Driven by an accident in his youth, scientist Adam Wright has devoted himself to cracking the dual chestnuts of time travel and sentient AI. Combining the two, he’s created a cute autonomous robot car to send into his own past to prevent the accident before it can happen. Players take on the role of this miniature vehicle in Flazm’s environmental platformer Time Loader in an attempt to thwart the forces of destiny – and a cat. The multiple endings may be a bit disappointing, but the journey to get there is fun and filled with nostalgic touches for kids of the eighties and nineties.

The opening area of the game serves as a tutorial, covering most of what you’ll be doing for the next three hours. In this case, it’s learning how to control the little yellow robot car, which features large gripping tires, a pincer arm, and a fold-out digital display that shows the bot’s eyes and expression when it speaks. The tires allow for rolling over stacked books or low ledges, while the pincer arm can be used to push or pull objects like drawers or to pick up small items in the environment to move or throw elsewhere. In short order the ability to perform small jumps is also unlocked, which allows the robot to reach slightly higher areas within Adam Wright’s home.

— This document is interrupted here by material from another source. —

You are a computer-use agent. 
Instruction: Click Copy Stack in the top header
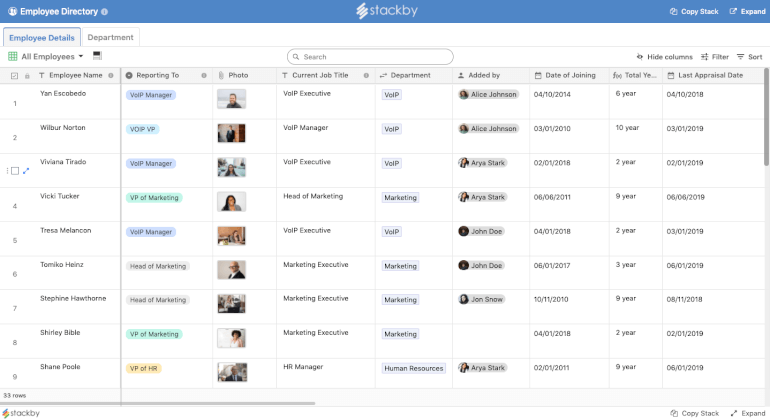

While everything is rendered in 3D, the game plays as a 2D side-scroller navigated either with a game controller or the mouse and keyboard. I found the controller worked a little better, especially when using one of the thumbsticks to aim where the robot would toss things it held in its grabber by directly adjusting the trajectory arc that appeared on-screen. When using the mouse, it’s a bit trickier. You aim with a crosshairs-shaped pointer but the little robot can’t throw very far, so depending on the height and distance to the target, instead of placing it on the exact spot you want to hit, you may need to position it elsewhere to better angle the visible throwing arc. It’s functional, but a little disorienting to be moving the cursor in one part of the screen in order to affect a user interface element in a different area. In effect, the pointer acts more like a detached magnet for the trajectory arc than an actual targeting reticle.

After you’ve played with the basic controls for a while, the robot is loaded into a microwave that has been retrofitted as a time machine, where it’s sent back from present-day 2020 to Adam’s childhood in 1995. It was during that fateful summer that Adam, playing in his treehouse, stepped on a red toy car, slipped, toppled to the ground, and lost the use of his legs. As a boy he had dreamed of being an all-star baseball player, but that opportunity was snatched away from him by the fall. Now his time travelling robot, with its cheery disposition, is there to prevent that fall from happening.

Doing so, however, does not prove as easy as it first sounds. Even after the toy car is destroyed, the robot scans the time stream and determines that nothing appreciable has changed. Indeed, as you progress, additional events keep popping up to cause Adam to tumble from the treehouse anyway. The crux of the matter then becomes, can enough changes be made to prevent Adam’s fall?

Of course, if there’s one thing that movies and TV have taught us about time travel, it’s to not mess with the past, especially your own. Apparently Adam was too busy figuring out the means to do so and wasn’t exposed to those cautionary tales. As can be expected, then, when the yellow robot finally foils what seems to be the last obstacle leading to Adam’s fall – a pet feline that represents something of an antagonist throughout – returning to the future shows that things have not turned out nearly as well as expected. The only solution is to go back in time once more and attempt further changes to history.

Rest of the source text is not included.